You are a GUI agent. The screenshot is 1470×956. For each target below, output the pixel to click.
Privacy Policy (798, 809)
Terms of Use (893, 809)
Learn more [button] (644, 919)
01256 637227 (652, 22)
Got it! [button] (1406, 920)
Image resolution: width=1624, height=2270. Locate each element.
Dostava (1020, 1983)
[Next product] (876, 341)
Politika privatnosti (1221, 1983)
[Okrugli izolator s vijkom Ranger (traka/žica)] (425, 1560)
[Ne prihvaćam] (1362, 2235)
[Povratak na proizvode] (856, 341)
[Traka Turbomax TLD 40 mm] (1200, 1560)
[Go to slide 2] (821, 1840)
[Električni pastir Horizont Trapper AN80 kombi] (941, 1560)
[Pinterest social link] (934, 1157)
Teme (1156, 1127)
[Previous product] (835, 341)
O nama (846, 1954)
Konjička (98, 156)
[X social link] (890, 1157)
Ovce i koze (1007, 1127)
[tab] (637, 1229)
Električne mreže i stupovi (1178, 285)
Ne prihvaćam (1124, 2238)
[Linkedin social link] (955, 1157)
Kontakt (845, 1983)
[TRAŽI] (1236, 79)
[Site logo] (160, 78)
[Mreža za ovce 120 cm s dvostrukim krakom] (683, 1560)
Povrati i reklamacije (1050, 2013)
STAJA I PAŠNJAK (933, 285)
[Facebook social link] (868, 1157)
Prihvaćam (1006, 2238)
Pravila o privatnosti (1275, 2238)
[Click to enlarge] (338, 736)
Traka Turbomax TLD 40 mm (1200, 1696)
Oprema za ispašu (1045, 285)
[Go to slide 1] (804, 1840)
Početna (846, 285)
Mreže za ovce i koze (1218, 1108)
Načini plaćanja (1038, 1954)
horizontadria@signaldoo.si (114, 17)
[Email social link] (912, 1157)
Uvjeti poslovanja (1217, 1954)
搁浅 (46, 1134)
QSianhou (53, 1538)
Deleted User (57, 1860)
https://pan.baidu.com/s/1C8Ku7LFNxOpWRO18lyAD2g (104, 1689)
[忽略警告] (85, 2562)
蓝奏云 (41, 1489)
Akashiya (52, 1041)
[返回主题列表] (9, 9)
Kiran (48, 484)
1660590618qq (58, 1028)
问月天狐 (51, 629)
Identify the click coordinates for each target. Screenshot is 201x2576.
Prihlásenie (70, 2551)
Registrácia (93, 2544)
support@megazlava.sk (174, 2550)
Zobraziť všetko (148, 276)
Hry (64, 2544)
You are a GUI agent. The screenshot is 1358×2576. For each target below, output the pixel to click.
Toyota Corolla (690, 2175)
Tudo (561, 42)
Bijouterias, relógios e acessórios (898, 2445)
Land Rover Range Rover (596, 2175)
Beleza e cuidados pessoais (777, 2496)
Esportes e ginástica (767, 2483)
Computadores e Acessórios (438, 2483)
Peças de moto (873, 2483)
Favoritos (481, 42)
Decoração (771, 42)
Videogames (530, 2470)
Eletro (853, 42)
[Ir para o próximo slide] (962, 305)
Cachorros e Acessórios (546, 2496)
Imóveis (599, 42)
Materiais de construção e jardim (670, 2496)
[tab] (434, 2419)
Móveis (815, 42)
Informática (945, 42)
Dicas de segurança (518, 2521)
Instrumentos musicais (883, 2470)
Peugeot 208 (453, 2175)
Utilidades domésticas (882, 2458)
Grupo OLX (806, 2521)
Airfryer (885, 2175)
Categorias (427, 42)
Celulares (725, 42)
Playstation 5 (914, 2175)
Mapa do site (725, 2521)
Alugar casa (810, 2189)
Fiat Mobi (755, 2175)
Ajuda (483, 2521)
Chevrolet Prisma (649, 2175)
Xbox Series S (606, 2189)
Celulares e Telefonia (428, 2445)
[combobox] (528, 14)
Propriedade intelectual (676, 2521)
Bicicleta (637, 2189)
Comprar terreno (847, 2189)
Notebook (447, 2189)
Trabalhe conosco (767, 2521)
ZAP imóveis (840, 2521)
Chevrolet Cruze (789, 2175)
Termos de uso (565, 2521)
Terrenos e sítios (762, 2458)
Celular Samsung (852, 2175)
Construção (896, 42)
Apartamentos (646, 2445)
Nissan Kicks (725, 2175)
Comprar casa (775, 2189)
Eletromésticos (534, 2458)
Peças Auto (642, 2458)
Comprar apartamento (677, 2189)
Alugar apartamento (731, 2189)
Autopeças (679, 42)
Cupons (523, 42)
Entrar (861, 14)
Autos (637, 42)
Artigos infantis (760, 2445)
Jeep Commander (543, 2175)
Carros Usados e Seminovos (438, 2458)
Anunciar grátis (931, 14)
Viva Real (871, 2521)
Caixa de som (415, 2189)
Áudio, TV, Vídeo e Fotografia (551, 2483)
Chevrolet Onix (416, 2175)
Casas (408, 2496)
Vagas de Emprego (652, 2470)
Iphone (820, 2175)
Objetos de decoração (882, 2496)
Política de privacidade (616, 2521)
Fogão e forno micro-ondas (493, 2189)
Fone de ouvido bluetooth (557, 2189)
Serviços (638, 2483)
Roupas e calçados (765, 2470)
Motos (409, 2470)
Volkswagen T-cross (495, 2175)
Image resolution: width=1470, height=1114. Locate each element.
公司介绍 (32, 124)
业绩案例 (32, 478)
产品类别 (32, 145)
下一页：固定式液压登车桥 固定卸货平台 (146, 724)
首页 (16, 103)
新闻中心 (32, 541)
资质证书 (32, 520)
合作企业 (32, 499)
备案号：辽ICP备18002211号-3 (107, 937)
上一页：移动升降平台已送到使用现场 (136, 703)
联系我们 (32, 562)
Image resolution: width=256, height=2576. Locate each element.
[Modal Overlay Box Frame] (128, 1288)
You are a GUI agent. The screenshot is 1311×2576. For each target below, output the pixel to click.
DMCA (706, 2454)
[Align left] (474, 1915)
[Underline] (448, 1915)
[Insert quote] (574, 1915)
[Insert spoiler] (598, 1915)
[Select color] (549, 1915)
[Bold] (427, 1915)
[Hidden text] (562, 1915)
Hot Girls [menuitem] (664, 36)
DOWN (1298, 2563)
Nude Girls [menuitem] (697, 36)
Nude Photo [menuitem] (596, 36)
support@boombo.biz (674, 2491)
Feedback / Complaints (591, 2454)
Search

### [Instructions for the task]
A faithful transcription of all the material is what this exercise calls for.

### [Answer space]
You are a GUI agent. The screenshot is 1470×956. For each target below, output the pixel to click.
Privacy Policy (798, 809)
Terms of Use (893, 809)
Learn more [button] (644, 919)
01256 637227 (652, 22)
Got it! [button] (1406, 920)
Image resolution: width=1624, height=2270. Locate each element.
Dostava (1020, 1983)
[Next product] (876, 341)
Politika privatnosti (1221, 1983)
[Okrugli izolator s vijkom Ranger (traka/žica)] (425, 1560)
[Ne prihvaćam] (1362, 2235)
[Povratak na proizvode] (856, 341)
[Traka Turbomax TLD 40 mm] (1200, 1560)
[Go to slide 2] (821, 1840)
[Električni pastir Horizont Trapper AN80 kombi] (941, 1560)
[Pinterest social link] (934, 1157)
Teme (1156, 1127)
[Previous product] (835, 341)
O nama (846, 1954)
Konjička (98, 156)
[X social link] (890, 1157)
Ovce i koze (1007, 1127)
[tab] (637, 1229)
Električne mreže i stupovi (1178, 285)
Ne prihvaćam (1124, 2238)
[Linkedin social link] (955, 1157)
Kontakt (845, 1983)
[TRAŽI] (1236, 79)
[Site logo] (160, 78)
[Mreža za ovce 120 cm s dvostrukim krakom] (683, 1560)
Povrati i reklamacije (1050, 2013)
STAJA I PAŠNJAK (933, 285)
[Facebook social link] (868, 1157)
Prihvaćam (1006, 2238)
Pravila o privatnosti (1275, 2238)
[Click to enlarge] (338, 736)
Traka Turbomax TLD 40 mm (1200, 1696)
Oprema za ispašu (1045, 285)
[Go to slide 1] (804, 1840)
Početna (846, 285)
Mreže za ovce i koze (1218, 1108)
Načini plaćanja (1038, 1954)
horizontadria@signaldoo.si (114, 17)
[Email social link] (912, 1157)
Uvjeti poslovanja (1217, 1954)
搁浅 (46, 1134)
QSianhou (53, 1538)
Deleted User (57, 1860)
https://pan.baidu.com/s/1C8Ku7LFNxOpWRO18lyAD2g (104, 1689)
[忽略警告] (85, 2562)
蓝奏云 (41, 1489)
Akashiya (52, 1041)
[返回主题列表] (9, 9)
Kiran (48, 484)
1660590618qq (58, 1028)
问月天狐 (51, 629)
Identify the click coordinates for each target. Screenshot is 201x2576.
Prihlásenie (70, 2551)
Registrácia (93, 2544)
support@megazlava.sk (174, 2550)
Zobraziť všetko (148, 276)
Hry (64, 2544)
You are a GUI agent. The screenshot is 1358×2576. For each target below, output the pixel to click.
Toyota Corolla (690, 2175)
Tudo (561, 42)
Bijouterias, relógios e acessórios (898, 2445)
Land Rover Range Rover (596, 2175)
Beleza e cuidados pessoais (777, 2496)
Esportes e ginástica (767, 2483)
Computadores e Acessórios (438, 2483)
Peças de moto (873, 2483)
Favoritos (481, 42)
Decoração (771, 42)
Videogames (530, 2470)
Eletro (853, 42)
[Ir para o próximo slide] (962, 305)
Cachorros e Acessórios (546, 2496)
Imóveis (599, 42)
Materiais de construção e jardim (670, 2496)
[tab] (434, 2419)
Móveis (815, 42)
Informática (945, 42)
Dicas de segurança (518, 2521)
Instrumentos musicais (883, 2470)
Peugeot 208 (453, 2175)
Utilidades domésticas (882, 2458)
Grupo OLX (806, 2521)
Airfryer (885, 2175)
Categorias (427, 42)
Celulares (725, 42)
Playstation 5 (914, 2175)
Mapa do site (725, 2521)
Alugar casa (810, 2189)
Fiat Mobi (755, 2175)
Ajuda (483, 2521)
Chevrolet Prisma (649, 2175)
Xbox Series S (606, 2189)
Celulares e Telefonia (428, 2445)
[combobox] (528, 14)
Propriedade intelectual (676, 2521)
Bicicleta (637, 2189)
Comprar terreno (847, 2189)
Notebook (447, 2189)
Trabalhe conosco (767, 2521)
ZAP imóveis (840, 2521)
Chevrolet Cruze (789, 2175)
Termos de uso (565, 2521)
Terrenos e sítios (762, 2458)
Celular Samsung (852, 2175)
Construção (896, 42)
Apartamentos (646, 2445)
Nissan Kicks (725, 2175)
Comprar casa (775, 2189)
Eletromésticos (534, 2458)
Peças Auto (642, 2458)
Comprar apartamento (677, 2189)
Alugar apartamento (731, 2189)
Autopeças (679, 42)
Cupons (523, 42)
Entrar (861, 14)
Autos (637, 42)
Artigos infantis (760, 2445)
Jeep Commander (543, 2175)
Carros Usados e Seminovos (438, 2458)
Anunciar grátis (931, 14)
Viva Real (871, 2521)
Caixa de som (415, 2189)
Áudio, TV, Vídeo e Fotografia (551, 2483)
Chevrolet Onix (416, 2175)
Casas (408, 2496)
Vagas de Emprego (652, 2470)
Iphone (820, 2175)
Objetos de decoração (882, 2496)
Política de privacidade (616, 2521)
Fogão e forno micro-ondas (493, 2189)
Fone de ouvido bluetooth (557, 2189)
Serviços (638, 2483)
Roupas e calçados (765, 2470)
Motos (409, 2470)
Volkswagen T-cross (495, 2175)
Image resolution: width=1470, height=1114. Locate each element.
公司介绍 (32, 124)
业绩案例 (32, 478)
产品类别 (32, 145)
下一页：固定式液压登车桥 固定卸货平台 (146, 724)
首页 (16, 103)
新闻中心 (32, 541)
资质证书 (32, 520)
合作企业 (32, 499)
备案号：辽ICP备18002211号-3 (107, 937)
上一页：移动升降平台已送到使用现场 (136, 703)
联系我们 (32, 562)
Image resolution: width=256, height=2576. Locate each element.
[Modal Overlay Box Frame] (128, 1288)
You are a GUI agent. The screenshot is 1311×2576. For each target below, output the pixel to click.
DMCA (706, 2454)
[Align left] (474, 1915)
[Underline] (448, 1915)
[Insert quote] (574, 1915)
[Insert spoiler] (598, 1915)
[Select color] (549, 1915)
[Bold] (427, 1915)
[Hidden text] (562, 1915)
Hot Girls [menuitem] (664, 36)
DOWN (1298, 2563)
Nude Girls [menuitem] (697, 36)
Nude Photo [menuitem] (596, 36)
support@boombo.biz (674, 2491)
Feedback / Complaints (591, 2454)
Search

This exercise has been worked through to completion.